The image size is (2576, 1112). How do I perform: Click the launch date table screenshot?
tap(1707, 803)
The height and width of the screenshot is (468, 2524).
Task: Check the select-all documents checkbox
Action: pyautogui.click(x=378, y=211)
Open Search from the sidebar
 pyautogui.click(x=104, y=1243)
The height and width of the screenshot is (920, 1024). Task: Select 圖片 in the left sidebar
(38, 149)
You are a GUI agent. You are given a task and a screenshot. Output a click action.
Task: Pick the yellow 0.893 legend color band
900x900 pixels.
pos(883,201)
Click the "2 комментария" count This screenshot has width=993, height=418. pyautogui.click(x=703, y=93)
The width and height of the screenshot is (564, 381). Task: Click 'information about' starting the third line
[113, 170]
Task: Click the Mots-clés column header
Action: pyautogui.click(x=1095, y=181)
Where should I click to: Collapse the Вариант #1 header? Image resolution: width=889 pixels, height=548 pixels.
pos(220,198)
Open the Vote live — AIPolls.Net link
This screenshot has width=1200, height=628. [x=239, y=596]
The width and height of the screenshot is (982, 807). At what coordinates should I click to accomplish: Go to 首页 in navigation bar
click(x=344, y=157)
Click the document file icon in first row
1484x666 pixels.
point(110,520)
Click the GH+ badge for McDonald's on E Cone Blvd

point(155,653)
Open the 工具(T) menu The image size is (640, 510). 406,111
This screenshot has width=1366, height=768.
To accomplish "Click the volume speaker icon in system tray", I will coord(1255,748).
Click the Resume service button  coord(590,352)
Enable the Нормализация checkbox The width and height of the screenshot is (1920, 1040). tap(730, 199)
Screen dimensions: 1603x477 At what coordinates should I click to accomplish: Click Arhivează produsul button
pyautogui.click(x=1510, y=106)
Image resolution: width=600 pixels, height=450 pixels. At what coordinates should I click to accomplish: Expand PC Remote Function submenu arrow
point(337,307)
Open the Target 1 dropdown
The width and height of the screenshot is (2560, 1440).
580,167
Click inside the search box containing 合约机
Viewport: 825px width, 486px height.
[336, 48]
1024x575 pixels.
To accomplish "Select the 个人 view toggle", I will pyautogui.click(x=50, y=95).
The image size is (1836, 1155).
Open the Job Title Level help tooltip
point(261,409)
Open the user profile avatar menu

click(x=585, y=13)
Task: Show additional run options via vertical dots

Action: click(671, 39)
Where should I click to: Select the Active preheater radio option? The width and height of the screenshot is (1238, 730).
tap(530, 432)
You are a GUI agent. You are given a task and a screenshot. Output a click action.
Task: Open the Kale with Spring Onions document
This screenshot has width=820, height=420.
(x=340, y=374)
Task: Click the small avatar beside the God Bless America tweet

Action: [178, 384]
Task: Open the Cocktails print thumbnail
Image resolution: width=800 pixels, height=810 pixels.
====
### STATED GOAL
Copy every one of the records above word for word, with each line kept as it stands.

### WRITTEN REPLY
The image size is (2576, 1112). How do I perform: Click the launch date table screenshot?
tap(1707, 803)
The height and width of the screenshot is (468, 2524).
Task: Check the select-all documents checkbox
Action: pyautogui.click(x=378, y=211)
Open Search from the sidebar
 pyautogui.click(x=104, y=1243)
The height and width of the screenshot is (920, 1024). Task: Select 圖片 in the left sidebar
(38, 149)
You are a GUI agent. You are given a task and a screenshot. Output a click action.
Task: Pick the yellow 0.893 legend color band
900x900 pixels.
pos(883,201)
Click the "2 комментария" count This screenshot has width=993, height=418. pyautogui.click(x=703, y=93)
The width and height of the screenshot is (564, 381). Task: Click 'information about' starting the third line
[113, 170]
Task: Click the Mots-clés column header
Action: pyautogui.click(x=1095, y=181)
Where should I click to: Collapse the Вариант #1 header? Image resolution: width=889 pixels, height=548 pixels.
pos(220,198)
Open the Vote live — AIPolls.Net link
This screenshot has width=1200, height=628. [x=239, y=596]
The width and height of the screenshot is (982, 807). At what coordinates should I click to accomplish: Go to 首页 in navigation bar
click(x=344, y=157)
Click the document file icon in first row
1484x666 pixels.
point(110,520)
Click the GH+ badge for McDonald's on E Cone Blvd

point(155,653)
Open the 工具(T) menu The image size is (640, 510). 406,111
This screenshot has width=1366, height=768.
To accomplish "Click the volume speaker icon in system tray", I will coord(1255,748).
Click the Resume service button  coord(590,352)
Enable the Нормализация checkbox The width and height of the screenshot is (1920, 1040). tap(730, 199)
Screen dimensions: 1603x477 At what coordinates should I click to accomplish: Click Arhivează produsul button
pyautogui.click(x=1510, y=106)
Image resolution: width=600 pixels, height=450 pixels. At what coordinates should I click to accomplish: Expand PC Remote Function submenu arrow
point(337,307)
Open the Target 1 dropdown
The width and height of the screenshot is (2560, 1440).
580,167
Click inside the search box containing 合约机
Viewport: 825px width, 486px height.
[336, 48]
1024x575 pixels.
To accomplish "Select the 个人 view toggle", I will pyautogui.click(x=50, y=95).
The image size is (1836, 1155).
Open the Job Title Level help tooltip
point(261,409)
Open the user profile avatar menu

click(x=585, y=13)
Task: Show additional run options via vertical dots

Action: click(671, 39)
Where should I click to: Select the Active preheater radio option? The width and height of the screenshot is (1238, 730).
tap(530, 432)
You are a GUI agent. You are given a task and a screenshot. Output a click action.
Task: Open the Kale with Spring Onions document
This screenshot has width=820, height=420.
(x=340, y=374)
Task: Click the small avatar beside the God Bless America tweet

Action: [178, 384]
Task: Open the Cocktails print thumbnail
Image resolution: width=800 pixels, height=810 pixels.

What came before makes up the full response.